How Computers Use Memory Networks to Answer Questions
A method for AI to search through large amounts of stored information by repeatedly 'hopping' through memory to find the most relevant facts for answering a question.
Patent Number
US 10664744
Status
Active
Filing Date
March 28, 2017
Grant Date
May 26, 2020
Expiration
~March 2037 (estimated)
Claims
16
Assignee
Facebook Inc
Inventors
Sainbayar Sukhbaatar, Robert D. Fergus, Jason E. Weston, Arthur David Szlam
Citations
1 forward · 1 backward
What it covers
This patent describes a way for an AI model to process information by treating a database of knowledge like a long-term memory. When the system receives a question, it converts both the question and the stored facts into mathematical vectors. It then performs a 'hop' operation, where it calculates which facts are most relevant to the question using a probability score.

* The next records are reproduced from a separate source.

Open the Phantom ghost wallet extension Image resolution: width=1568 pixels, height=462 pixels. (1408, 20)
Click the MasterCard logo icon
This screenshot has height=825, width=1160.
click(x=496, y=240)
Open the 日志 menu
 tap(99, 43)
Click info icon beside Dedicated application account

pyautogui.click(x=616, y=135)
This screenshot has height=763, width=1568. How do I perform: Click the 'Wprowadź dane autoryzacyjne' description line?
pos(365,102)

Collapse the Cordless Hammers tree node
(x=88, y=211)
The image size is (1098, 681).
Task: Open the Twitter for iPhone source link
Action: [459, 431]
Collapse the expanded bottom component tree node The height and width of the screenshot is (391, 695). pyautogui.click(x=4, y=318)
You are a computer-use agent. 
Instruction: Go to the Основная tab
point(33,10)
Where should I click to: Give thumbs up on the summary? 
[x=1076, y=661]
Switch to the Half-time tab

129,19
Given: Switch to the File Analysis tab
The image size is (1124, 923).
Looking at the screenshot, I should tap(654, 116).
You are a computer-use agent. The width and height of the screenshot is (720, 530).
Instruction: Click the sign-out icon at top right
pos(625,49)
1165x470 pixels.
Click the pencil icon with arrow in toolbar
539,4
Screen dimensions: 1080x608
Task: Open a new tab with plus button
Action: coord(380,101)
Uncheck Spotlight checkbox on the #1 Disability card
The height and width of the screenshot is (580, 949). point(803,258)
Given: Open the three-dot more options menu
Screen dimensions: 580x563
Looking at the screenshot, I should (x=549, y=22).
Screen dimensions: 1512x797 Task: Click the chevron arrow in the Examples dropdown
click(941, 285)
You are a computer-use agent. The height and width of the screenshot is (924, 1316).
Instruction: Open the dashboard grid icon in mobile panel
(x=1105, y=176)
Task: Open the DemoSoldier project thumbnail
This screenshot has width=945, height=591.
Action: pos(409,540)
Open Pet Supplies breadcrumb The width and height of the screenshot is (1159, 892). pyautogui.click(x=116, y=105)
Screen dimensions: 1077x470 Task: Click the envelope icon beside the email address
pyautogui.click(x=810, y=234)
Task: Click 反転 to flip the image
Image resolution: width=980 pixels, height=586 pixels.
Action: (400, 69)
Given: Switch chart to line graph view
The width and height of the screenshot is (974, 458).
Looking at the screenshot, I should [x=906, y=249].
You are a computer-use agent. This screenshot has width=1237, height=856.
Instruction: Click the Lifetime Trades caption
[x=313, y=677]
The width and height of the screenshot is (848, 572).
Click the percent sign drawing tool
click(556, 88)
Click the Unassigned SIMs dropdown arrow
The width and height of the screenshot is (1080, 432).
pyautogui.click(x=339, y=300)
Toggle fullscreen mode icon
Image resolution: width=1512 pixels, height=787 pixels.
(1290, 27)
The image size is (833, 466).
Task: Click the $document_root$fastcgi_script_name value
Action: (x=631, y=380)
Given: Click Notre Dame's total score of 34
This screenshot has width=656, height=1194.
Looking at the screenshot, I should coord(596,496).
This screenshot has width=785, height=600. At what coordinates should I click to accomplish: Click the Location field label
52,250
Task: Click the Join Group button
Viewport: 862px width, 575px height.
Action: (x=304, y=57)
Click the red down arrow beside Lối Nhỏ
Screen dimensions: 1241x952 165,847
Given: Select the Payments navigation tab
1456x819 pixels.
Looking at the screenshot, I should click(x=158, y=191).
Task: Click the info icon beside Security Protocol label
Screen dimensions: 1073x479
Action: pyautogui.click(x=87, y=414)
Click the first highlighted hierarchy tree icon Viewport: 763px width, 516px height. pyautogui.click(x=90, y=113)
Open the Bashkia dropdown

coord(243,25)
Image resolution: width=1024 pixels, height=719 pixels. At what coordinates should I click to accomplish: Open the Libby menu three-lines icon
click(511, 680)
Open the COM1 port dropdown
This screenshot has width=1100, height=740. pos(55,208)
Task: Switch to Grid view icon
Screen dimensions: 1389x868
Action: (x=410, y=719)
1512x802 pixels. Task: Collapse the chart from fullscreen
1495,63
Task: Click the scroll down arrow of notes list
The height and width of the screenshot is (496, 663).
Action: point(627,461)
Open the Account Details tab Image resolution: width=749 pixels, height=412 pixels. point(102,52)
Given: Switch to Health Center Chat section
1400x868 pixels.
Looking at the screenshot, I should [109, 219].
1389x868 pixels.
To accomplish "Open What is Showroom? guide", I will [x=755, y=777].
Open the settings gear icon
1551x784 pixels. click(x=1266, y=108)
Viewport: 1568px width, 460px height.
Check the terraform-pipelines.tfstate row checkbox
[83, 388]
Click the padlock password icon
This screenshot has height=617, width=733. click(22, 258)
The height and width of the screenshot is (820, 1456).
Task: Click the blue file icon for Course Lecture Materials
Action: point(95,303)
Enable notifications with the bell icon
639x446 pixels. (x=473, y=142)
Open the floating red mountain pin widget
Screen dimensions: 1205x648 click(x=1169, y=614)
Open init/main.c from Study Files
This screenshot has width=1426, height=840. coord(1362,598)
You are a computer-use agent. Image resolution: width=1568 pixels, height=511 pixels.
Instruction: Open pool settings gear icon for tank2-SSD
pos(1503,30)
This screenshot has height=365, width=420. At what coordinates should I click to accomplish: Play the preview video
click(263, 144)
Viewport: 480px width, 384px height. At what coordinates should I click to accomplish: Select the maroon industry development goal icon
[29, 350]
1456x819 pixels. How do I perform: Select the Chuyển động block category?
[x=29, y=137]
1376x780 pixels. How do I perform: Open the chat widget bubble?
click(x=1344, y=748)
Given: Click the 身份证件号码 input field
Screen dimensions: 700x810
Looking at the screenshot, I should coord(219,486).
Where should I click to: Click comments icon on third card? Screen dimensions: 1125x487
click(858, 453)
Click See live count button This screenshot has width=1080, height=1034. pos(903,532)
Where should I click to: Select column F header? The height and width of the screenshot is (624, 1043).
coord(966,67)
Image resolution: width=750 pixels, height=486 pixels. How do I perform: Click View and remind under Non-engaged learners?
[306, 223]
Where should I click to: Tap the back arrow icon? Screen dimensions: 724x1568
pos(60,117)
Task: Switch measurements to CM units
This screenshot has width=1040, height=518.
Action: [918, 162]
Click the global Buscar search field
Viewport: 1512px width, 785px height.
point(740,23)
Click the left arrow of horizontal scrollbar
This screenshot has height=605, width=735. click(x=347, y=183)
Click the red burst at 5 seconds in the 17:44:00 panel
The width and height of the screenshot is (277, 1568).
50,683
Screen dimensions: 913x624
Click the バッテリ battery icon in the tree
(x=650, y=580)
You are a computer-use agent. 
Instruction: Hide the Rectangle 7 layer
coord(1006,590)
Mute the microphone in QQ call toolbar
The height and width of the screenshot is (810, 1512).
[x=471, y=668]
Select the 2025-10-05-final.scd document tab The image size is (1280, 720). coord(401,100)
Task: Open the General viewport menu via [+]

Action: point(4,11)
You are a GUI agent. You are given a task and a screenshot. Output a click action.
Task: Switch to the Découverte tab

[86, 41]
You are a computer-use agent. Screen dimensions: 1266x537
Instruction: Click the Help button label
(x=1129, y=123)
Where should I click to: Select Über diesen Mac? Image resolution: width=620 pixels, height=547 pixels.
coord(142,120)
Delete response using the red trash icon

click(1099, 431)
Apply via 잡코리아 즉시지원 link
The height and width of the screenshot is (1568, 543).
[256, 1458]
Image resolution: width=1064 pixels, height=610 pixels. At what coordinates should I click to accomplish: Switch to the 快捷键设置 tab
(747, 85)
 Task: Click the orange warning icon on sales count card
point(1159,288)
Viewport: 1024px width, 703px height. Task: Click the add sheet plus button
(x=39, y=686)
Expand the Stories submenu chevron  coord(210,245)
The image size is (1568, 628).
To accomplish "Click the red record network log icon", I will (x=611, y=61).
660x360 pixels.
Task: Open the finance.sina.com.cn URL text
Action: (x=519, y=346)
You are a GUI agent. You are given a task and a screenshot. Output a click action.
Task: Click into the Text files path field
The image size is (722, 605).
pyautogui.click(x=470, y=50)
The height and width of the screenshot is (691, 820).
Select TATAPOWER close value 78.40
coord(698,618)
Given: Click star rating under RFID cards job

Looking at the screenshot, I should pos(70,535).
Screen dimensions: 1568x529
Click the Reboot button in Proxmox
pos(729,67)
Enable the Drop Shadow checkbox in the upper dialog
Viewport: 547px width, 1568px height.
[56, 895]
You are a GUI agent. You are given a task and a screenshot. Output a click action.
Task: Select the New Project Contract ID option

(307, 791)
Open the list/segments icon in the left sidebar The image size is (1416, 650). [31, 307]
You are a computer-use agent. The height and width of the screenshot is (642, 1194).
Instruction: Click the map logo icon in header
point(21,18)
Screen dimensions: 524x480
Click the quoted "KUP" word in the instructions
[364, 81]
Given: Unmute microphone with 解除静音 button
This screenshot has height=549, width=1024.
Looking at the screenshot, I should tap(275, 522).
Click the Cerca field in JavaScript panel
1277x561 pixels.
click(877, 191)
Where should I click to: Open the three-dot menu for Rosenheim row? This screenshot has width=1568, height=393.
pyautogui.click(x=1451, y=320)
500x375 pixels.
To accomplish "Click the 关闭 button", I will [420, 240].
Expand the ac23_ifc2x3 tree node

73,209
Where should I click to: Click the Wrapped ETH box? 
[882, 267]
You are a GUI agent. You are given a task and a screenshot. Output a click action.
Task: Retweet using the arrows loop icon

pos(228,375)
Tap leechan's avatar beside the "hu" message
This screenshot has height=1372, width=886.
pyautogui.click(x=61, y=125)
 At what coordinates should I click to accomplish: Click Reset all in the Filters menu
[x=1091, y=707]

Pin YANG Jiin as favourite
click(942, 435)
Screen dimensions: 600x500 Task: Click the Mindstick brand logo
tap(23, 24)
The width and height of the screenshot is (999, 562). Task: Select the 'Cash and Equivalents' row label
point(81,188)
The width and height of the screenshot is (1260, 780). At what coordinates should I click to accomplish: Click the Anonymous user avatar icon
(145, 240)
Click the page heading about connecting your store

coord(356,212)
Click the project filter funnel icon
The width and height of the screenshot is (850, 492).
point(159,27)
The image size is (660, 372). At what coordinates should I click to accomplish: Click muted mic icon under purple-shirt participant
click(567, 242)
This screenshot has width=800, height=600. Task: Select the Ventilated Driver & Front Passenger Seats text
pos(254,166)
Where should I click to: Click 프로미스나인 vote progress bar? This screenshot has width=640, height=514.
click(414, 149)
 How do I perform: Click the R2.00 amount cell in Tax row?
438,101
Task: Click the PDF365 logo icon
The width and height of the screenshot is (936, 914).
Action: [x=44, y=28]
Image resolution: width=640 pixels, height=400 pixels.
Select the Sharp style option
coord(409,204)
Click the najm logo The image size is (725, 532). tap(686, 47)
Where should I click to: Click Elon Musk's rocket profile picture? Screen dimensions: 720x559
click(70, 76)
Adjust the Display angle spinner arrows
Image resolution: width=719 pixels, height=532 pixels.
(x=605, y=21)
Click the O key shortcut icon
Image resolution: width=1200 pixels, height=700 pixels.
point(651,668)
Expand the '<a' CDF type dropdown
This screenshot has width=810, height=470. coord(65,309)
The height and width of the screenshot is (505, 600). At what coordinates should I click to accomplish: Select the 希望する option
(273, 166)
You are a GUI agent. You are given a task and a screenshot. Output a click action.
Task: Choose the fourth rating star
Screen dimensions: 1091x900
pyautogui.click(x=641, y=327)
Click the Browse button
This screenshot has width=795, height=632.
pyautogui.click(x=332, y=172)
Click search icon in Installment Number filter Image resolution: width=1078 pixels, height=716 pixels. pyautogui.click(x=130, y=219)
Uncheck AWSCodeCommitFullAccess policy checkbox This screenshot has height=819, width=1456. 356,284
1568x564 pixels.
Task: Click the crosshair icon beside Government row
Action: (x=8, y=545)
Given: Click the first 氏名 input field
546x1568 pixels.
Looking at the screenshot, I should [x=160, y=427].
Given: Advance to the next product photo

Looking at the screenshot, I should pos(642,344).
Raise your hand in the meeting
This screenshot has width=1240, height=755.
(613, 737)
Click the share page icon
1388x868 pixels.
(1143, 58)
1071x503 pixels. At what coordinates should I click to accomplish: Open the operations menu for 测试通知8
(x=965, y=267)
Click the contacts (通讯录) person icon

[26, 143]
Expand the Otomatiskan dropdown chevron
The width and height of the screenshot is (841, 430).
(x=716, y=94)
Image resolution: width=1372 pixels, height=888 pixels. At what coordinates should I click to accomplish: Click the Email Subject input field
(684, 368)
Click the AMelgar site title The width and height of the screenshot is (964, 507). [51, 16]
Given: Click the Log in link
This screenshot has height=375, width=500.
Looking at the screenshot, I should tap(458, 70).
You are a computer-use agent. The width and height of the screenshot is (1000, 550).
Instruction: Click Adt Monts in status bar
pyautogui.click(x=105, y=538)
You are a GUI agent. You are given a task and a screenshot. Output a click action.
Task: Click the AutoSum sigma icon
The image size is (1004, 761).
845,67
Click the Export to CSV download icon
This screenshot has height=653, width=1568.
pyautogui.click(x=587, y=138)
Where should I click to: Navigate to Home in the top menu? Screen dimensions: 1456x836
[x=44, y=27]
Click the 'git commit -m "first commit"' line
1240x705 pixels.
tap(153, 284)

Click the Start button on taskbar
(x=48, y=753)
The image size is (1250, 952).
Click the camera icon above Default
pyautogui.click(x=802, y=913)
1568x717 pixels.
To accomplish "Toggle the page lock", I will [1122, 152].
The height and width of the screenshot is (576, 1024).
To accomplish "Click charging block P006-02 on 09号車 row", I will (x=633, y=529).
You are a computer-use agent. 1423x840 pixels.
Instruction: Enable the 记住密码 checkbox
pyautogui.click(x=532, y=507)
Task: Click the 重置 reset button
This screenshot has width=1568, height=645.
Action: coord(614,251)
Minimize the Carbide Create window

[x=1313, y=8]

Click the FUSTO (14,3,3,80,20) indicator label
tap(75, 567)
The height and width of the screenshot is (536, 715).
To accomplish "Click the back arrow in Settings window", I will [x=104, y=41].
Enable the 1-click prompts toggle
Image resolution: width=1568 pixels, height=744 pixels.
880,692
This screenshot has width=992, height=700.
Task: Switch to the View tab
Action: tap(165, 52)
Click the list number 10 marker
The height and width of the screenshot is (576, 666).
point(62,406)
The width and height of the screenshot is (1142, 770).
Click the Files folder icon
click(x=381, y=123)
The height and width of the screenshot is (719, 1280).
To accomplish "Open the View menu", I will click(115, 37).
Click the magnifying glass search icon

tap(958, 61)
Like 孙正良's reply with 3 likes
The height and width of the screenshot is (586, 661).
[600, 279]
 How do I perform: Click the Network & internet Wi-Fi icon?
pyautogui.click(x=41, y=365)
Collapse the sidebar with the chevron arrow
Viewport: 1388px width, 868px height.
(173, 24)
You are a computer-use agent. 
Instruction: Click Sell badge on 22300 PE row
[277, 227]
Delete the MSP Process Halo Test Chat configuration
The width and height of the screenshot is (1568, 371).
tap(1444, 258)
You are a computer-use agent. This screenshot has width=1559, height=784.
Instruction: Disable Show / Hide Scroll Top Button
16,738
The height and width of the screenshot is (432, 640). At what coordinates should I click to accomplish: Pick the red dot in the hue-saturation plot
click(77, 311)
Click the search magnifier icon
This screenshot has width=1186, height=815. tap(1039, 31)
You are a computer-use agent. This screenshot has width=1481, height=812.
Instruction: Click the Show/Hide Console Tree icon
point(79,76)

By repeating this process across multiple hops, the system refines its focus, effectively 'reading' through the memory to build a better answer. For example, if you provided a story about a character moving between rooms, the system would use these hops to track the character's location before answering 'Where is the character now?'
What it doesn't cover
- —Does not cover traditional database lookups that rely on exact keyword matching.
- —Does not cover systems that use hard-coded rules or logic trees to find answers.
- —Does not cover non-vectorized storage methods for knowledge entries.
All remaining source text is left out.